READ MORE: Gun control debate roils 2016 presidential campaign in wake of UCC massacre

The comments touched off a storm of protest in legacy and social media. A leading Jewish group blasted Carson for suggesting that gun control caused the Holocaust. 

“Ben Carson has a right to his views on gun control, but the notion that Hitler’s gun-control policy contributed to the Holocaust is historically inaccurate,” said Jonathan Greenblatt, National Director of the Anti-Defamation League. “The small number of personal firearms available to Germany’s Jews in 1938 could in no way have stopped the totalitarian power of the Nazi German state.”

Numerous commentators on the political left took up arms against Carson’s comments, arguing that a few more guns in Jewish hands could not have stopped the Holocaust, and that the myth of Nazi gun control was manufactured by the conservative US media. 

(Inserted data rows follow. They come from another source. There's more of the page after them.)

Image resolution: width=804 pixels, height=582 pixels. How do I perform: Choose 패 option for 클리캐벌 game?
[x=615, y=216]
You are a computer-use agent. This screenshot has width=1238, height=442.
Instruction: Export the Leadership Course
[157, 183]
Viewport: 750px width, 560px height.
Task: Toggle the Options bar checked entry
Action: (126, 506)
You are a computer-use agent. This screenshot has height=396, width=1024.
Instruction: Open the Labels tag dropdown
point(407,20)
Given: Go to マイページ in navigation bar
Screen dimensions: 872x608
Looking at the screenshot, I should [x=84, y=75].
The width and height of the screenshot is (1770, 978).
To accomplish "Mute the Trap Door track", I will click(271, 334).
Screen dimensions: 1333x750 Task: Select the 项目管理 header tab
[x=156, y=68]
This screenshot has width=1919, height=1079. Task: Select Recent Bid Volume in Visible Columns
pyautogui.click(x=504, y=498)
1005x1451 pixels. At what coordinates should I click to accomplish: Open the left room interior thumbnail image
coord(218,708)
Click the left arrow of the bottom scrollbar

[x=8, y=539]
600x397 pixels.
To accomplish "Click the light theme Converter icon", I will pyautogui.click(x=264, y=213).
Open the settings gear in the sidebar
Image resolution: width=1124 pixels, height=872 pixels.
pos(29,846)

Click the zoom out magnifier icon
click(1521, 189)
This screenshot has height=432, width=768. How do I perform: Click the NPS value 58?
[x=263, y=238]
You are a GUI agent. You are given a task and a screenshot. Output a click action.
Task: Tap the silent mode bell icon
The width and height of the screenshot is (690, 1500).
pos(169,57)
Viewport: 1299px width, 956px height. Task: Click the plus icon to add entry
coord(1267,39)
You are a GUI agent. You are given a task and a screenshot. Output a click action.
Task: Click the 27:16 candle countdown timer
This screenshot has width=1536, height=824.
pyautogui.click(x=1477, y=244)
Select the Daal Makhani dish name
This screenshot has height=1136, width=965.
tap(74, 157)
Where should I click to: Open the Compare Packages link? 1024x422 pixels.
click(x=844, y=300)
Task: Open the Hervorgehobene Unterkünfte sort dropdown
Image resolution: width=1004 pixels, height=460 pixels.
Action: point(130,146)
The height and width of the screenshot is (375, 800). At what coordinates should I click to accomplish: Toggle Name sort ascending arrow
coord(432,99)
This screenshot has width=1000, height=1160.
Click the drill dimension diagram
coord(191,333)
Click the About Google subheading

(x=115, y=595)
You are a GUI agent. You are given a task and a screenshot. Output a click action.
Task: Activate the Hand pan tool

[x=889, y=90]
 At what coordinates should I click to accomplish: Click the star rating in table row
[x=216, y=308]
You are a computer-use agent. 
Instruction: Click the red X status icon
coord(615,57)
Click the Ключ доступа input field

“Hitler conquered Europe with sophisticated combined arms operations that were able to defeat large, properly trained and equipped armies, and a few more small arms in the hands of a few more Jewish civilians clearly wouldn’t have made a difference,” Matthew Yglesias wrote in Vox.

Over at the New Republic, Jacob Bacharach denounced Carson for the “hateful and frankly anti-Semitic assumption that the Jews of Europe stumbled meekly to their own slaughter,” pointing out that Jews did fight back, whether as partisans in the forests of Eastern Europe, or insurgents in the Warsaw Ghetto and even several death camps.

“This resistance was not successful. It reveals the lie in Carson’s real central claim. Armed citizens could not prevail against the might of the Wehrmacht,” Bacharach wrote.

Outlets like the Guardian, Huffington Post, and the Washington Post cited the candidate’s comments as “blaming the Holocaust on gun control.”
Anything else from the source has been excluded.